## Your goal
Every line below that holds the string "Debasement" should be copied.

Dataset entries
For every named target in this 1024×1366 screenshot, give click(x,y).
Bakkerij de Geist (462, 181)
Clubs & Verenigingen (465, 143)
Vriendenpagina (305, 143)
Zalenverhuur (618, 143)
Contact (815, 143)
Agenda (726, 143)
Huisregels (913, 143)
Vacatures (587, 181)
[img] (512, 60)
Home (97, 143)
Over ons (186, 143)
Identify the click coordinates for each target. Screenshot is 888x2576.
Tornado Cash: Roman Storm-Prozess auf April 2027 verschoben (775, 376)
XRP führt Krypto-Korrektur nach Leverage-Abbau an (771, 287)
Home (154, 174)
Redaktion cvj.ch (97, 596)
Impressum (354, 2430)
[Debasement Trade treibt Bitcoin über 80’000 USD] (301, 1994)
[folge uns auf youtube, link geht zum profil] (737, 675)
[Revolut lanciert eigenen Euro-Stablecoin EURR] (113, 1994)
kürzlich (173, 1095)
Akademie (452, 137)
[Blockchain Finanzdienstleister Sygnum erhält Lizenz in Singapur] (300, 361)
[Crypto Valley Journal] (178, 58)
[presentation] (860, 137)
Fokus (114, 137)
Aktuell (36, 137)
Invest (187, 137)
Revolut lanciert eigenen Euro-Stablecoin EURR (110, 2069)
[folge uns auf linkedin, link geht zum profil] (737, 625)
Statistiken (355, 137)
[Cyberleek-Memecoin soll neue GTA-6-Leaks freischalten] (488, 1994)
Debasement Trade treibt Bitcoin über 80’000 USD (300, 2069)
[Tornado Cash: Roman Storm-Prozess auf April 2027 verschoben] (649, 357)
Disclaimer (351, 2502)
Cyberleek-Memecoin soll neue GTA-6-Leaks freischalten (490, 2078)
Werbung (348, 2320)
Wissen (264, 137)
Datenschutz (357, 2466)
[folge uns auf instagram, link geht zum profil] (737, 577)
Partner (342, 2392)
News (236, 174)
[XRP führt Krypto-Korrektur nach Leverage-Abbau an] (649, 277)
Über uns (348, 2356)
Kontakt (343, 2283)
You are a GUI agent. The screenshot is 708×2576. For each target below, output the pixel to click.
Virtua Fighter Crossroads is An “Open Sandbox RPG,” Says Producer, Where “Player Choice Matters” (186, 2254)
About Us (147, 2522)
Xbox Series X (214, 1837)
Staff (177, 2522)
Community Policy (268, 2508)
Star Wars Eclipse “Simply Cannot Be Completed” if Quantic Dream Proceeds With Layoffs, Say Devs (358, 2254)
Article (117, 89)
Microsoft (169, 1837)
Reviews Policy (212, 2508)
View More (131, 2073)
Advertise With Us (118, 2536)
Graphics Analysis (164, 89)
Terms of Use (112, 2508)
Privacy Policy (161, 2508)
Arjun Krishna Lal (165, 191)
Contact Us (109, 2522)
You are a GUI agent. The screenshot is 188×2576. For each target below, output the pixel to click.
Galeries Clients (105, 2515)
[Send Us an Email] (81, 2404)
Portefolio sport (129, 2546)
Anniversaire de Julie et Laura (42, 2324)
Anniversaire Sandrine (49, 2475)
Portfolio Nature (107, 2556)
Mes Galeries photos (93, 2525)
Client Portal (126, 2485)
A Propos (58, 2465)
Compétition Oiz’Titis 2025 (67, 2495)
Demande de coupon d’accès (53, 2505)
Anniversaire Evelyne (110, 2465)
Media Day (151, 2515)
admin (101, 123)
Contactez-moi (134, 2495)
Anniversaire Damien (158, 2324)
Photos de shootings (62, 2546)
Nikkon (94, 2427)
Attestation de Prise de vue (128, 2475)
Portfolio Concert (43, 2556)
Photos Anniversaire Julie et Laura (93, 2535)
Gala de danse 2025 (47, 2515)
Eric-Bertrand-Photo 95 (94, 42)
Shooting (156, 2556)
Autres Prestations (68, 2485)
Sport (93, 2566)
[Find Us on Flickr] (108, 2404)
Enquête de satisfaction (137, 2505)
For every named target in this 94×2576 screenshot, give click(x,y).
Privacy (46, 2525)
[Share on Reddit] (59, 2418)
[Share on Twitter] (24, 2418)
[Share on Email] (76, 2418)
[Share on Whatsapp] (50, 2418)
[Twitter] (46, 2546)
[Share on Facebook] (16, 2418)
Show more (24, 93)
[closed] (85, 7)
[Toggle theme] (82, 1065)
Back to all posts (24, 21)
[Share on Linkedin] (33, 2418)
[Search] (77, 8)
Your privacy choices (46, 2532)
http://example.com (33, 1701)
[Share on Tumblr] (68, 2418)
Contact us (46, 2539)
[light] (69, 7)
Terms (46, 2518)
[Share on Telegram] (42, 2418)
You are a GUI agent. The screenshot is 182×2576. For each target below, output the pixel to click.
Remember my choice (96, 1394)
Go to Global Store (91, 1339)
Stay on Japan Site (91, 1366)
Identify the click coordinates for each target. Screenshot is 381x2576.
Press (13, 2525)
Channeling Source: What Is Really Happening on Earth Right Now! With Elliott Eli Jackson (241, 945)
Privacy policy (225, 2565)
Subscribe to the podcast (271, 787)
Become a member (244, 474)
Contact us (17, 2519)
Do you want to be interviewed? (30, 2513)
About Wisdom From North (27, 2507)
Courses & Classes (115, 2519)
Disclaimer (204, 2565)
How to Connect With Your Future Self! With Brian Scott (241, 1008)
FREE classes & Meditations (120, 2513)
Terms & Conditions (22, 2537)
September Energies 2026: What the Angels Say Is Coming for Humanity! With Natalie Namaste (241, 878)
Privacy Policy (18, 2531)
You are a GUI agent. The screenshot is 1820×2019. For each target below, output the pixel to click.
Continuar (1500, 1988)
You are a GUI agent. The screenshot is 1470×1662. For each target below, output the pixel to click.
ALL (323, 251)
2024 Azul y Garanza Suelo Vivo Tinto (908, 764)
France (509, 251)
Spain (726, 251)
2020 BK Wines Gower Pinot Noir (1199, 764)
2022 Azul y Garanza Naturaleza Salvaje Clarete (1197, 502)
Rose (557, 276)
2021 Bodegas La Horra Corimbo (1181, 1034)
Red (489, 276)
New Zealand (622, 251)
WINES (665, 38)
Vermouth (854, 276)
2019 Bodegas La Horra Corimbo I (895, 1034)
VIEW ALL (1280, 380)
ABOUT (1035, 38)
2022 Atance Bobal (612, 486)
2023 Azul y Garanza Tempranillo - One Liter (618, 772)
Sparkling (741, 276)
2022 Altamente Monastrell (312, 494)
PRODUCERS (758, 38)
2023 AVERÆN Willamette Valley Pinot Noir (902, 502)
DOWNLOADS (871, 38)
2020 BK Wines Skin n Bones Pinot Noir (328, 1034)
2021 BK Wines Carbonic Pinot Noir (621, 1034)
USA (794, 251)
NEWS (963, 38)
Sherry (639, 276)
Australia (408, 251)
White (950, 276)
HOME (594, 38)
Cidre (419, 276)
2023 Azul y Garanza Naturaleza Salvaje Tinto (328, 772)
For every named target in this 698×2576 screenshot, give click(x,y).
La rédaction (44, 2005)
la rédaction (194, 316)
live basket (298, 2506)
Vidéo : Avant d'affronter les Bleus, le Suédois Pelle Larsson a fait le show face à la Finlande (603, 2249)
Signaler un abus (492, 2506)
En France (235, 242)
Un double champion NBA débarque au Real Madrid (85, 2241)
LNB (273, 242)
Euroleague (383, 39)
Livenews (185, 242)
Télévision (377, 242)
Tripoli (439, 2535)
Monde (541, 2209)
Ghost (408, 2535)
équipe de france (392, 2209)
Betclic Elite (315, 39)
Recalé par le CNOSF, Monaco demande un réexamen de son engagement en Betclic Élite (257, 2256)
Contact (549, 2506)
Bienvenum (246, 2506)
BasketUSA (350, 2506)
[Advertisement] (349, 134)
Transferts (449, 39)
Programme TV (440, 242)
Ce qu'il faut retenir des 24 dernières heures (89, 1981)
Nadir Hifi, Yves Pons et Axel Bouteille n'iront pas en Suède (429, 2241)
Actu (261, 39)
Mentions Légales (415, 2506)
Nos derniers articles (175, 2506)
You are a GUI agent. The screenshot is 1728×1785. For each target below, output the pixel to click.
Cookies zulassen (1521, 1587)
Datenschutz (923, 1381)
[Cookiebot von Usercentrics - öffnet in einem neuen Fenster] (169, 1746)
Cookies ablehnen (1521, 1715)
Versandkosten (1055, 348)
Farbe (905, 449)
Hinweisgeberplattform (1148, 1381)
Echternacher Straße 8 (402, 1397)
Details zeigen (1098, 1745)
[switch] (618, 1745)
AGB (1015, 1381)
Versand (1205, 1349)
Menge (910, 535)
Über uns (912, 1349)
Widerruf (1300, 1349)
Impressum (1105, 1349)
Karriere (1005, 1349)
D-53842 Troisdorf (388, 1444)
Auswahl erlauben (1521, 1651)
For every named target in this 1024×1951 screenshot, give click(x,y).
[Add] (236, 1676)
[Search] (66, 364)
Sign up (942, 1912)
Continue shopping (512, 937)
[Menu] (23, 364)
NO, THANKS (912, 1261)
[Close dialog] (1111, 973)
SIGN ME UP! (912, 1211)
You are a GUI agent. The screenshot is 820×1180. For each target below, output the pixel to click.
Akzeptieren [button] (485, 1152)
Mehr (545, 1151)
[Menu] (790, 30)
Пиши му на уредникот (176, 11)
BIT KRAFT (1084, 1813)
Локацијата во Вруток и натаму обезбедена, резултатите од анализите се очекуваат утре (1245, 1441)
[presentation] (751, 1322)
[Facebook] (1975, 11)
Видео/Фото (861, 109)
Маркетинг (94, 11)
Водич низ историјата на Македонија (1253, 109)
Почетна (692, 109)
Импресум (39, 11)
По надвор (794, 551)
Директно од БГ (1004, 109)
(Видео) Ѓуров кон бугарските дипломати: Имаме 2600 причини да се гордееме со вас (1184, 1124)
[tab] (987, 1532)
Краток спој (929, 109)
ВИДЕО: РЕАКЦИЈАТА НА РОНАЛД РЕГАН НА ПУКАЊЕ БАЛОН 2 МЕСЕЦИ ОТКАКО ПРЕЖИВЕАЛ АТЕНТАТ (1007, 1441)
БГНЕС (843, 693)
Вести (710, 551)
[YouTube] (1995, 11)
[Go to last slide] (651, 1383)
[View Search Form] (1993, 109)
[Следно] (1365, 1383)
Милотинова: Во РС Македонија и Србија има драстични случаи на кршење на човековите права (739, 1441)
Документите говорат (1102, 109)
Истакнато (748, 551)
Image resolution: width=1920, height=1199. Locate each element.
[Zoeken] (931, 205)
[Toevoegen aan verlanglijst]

## Result of the exercise
[Debasement Trade treibt Bitcoin über 80’000 USD] (301, 1994)
Debasement Trade treibt Bitcoin über 80’000 USD (300, 2069)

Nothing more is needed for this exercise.